Taking the line with "Task: Click the" as the first and the line with "Click the 2/06 Views data point" as the last, set down the lines below exactly, pictures excluded.

RECORDS SUPPLIED –
####

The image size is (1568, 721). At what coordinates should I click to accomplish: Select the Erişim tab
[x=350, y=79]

####

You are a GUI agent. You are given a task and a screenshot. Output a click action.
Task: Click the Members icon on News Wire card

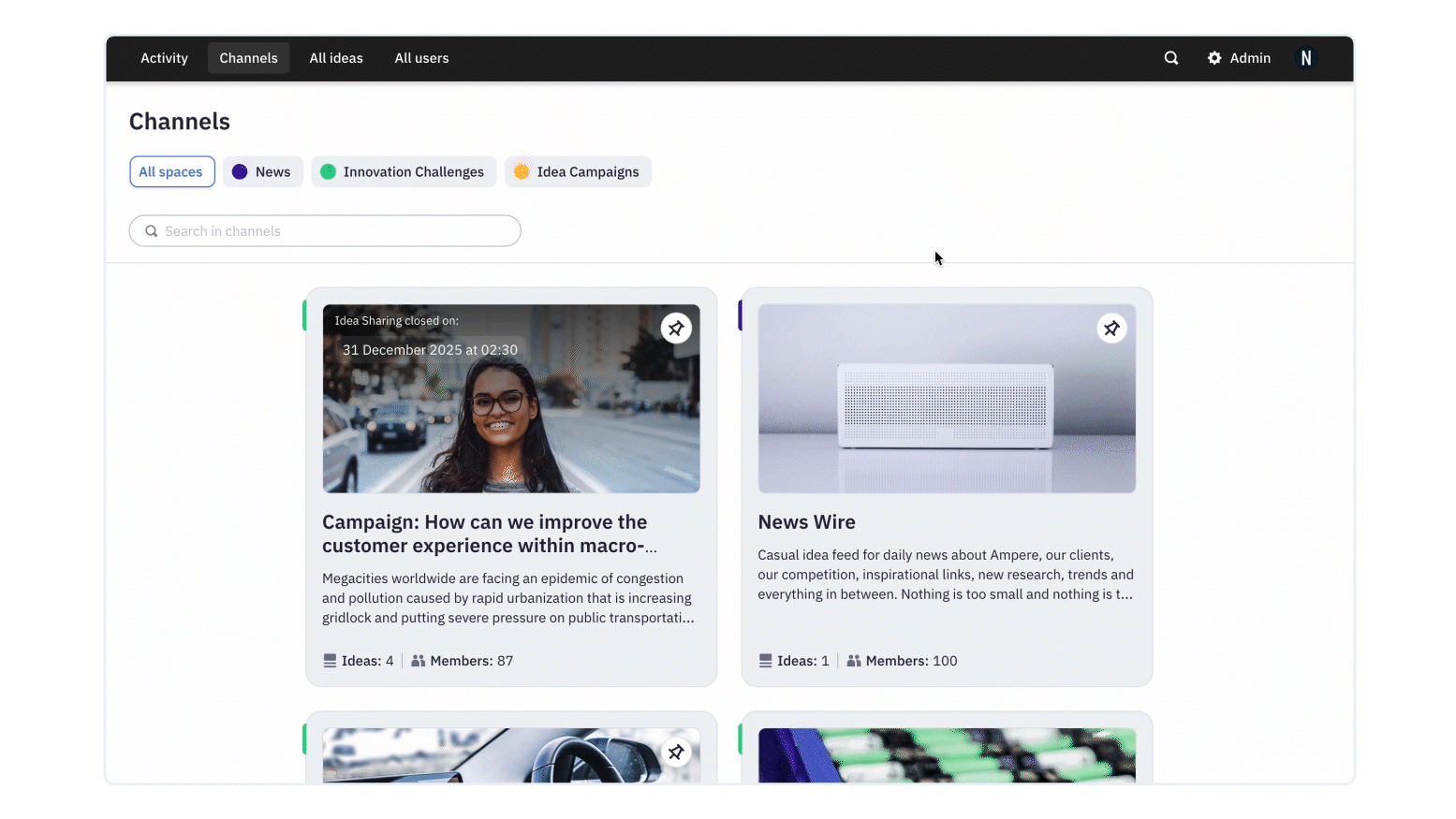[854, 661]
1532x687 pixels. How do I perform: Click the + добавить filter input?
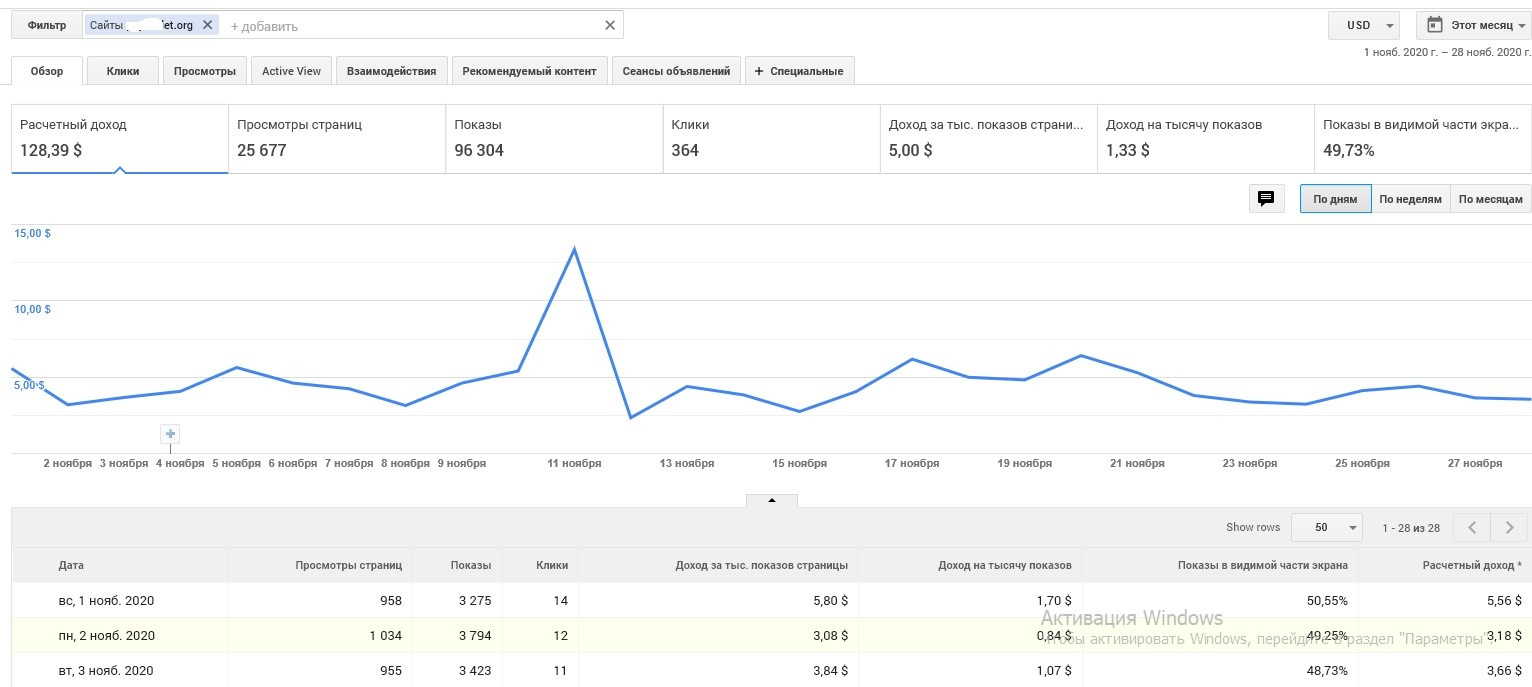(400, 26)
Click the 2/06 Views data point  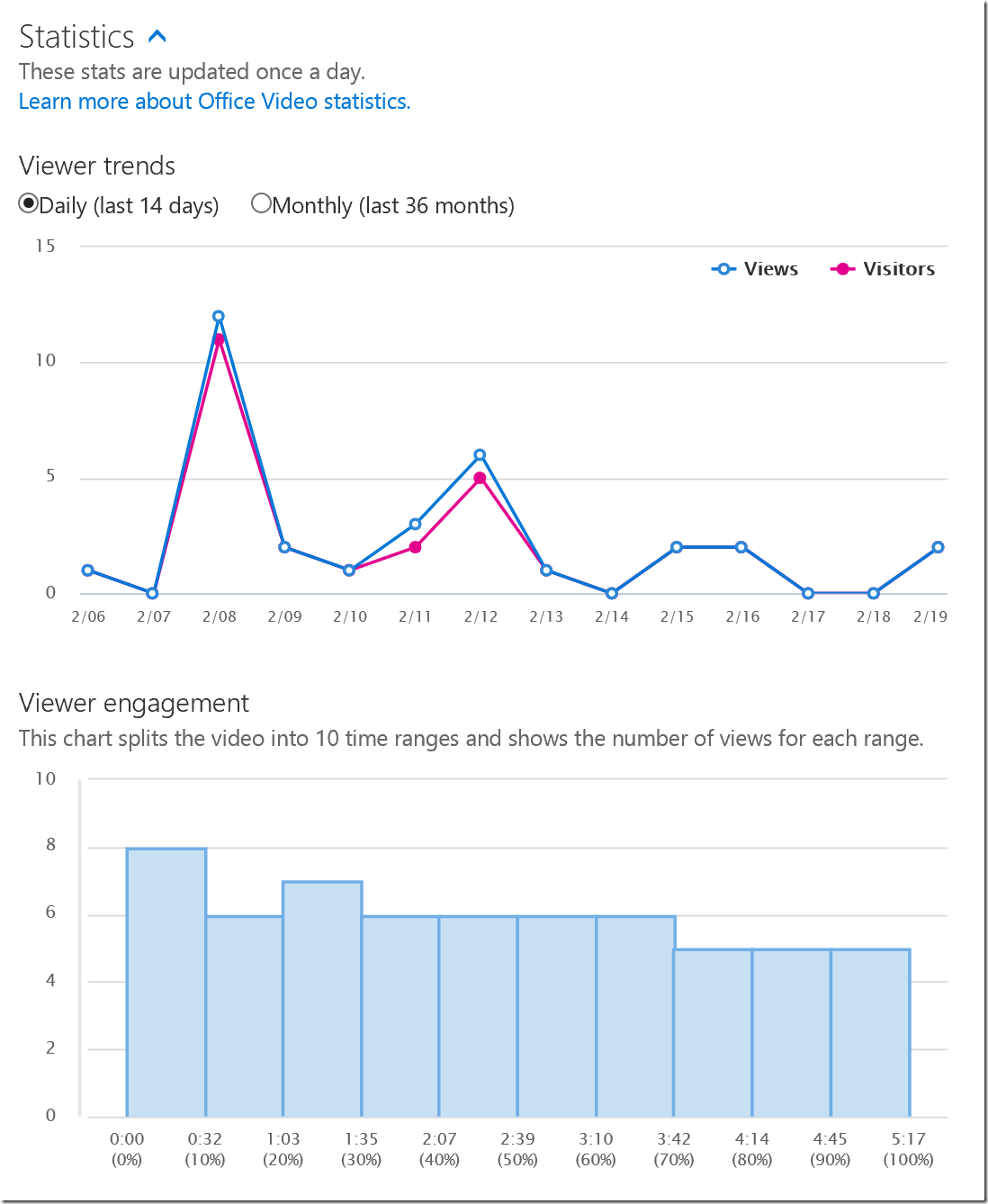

####

RESPONSE FOR THIS EXERCISE –
Task: Click the Members icon on News Wire card

[854, 661]
1532x687 pixels. How do I perform: Click the + добавить filter input?
(400, 26)
Click the 2/06 Views data point  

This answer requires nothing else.